[ASCIS2020 Quals] Findme, Crypt writeups

All files can be found here.


  • Given files: findme.exe.
  • The given file is a normal Windows 32-bit PE file which reads in and checks a password.


Step 1: Static analysis (IDA Pro)

First off, I started to analyze the file statically. By looking at the main function, it is clear that this program reads an input password, then passes it to the checking function using the Remote procedure call (RPC) protocol, I knew this because the program makes calls to RpcStringBindingComposeA, RpcBindingFromStringBindingA and NdrClientCall2 (although at the time, I knew nothing about RPC).

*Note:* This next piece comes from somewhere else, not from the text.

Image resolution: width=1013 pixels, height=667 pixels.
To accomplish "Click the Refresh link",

By reading the documentation from Microsoft about RPC and also doing some googling, I knew that this is a server - client protocol, and our program is acting as a client (RPC is always initiated by the client). Therefore, there must be a server running somewhere, but I couldn’t find the part where the program initiates the server in main.

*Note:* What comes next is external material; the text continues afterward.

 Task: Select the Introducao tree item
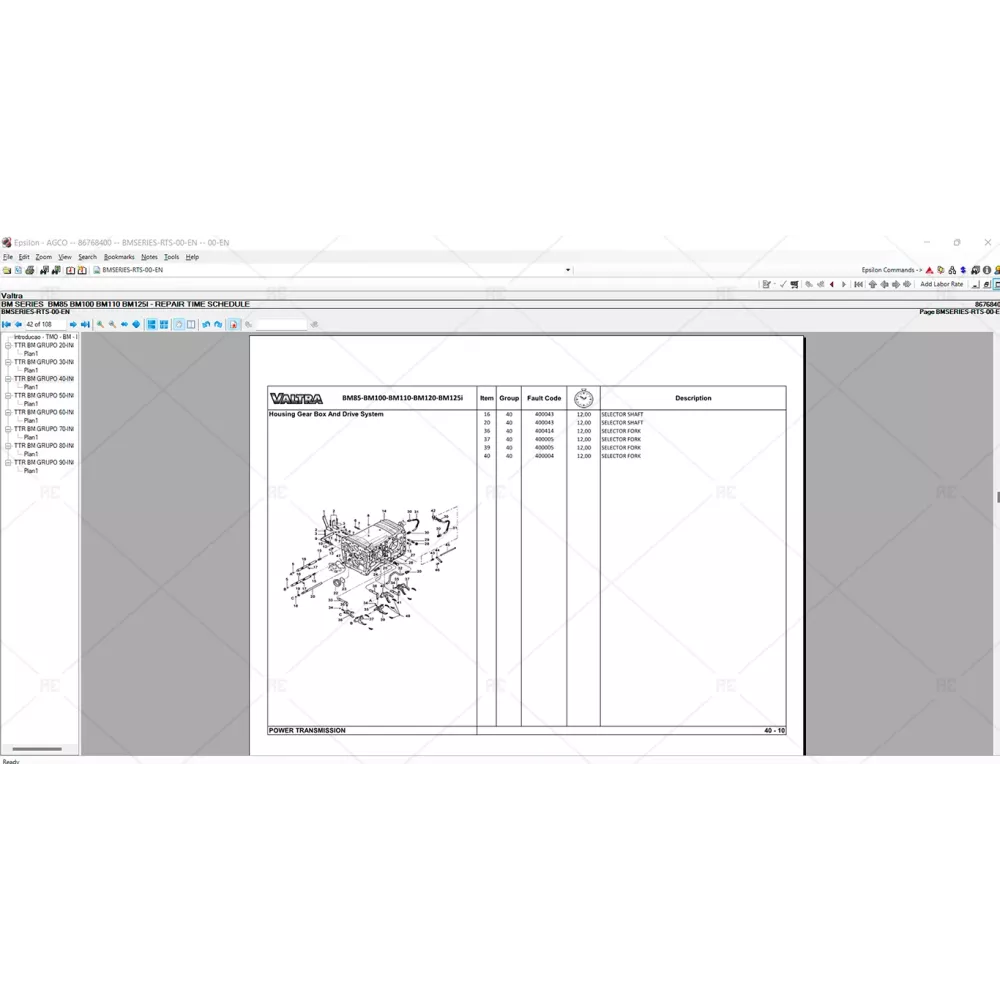[44, 337]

Step 2: Getting the server dll (IDA Pro)

Initially, my suspect was that the server is initiated somewhere before main, in the init process of the PE. But I thought that looking into it would cost too much time, so I went the easier way, which is using the debugger attach option of IDA to list all the processes running in the system, and I found out that there was a dll running in the %TEMP% folder of Windows, and this probably was the server (I renamed it too server.dll).

Step 3: Static analyzing the server (IDA Pro)

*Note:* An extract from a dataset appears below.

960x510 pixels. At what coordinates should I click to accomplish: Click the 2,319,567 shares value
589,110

I opened up the dll in IDA, there is a lot of functions, and most of the calls are (maybe) obfuscated in the way that they are called indirectly by some pointers in the data segment. Again, the client passes the password to the server using NdrClientCall2, one of the parameter of that function is a MIDL-generated procedure format string, which indicates what function will be called in the server. I did some googling to try and understand this parameter, but I didn’t find much information, so I just looked at all the functions in the server dll one by one, and the most interesting function is the first function sub_401000, which only takes in 1 parameter and passes it to a lot of bitwise equations and finally returns a boolean value, and that seems likely to be the password checking function.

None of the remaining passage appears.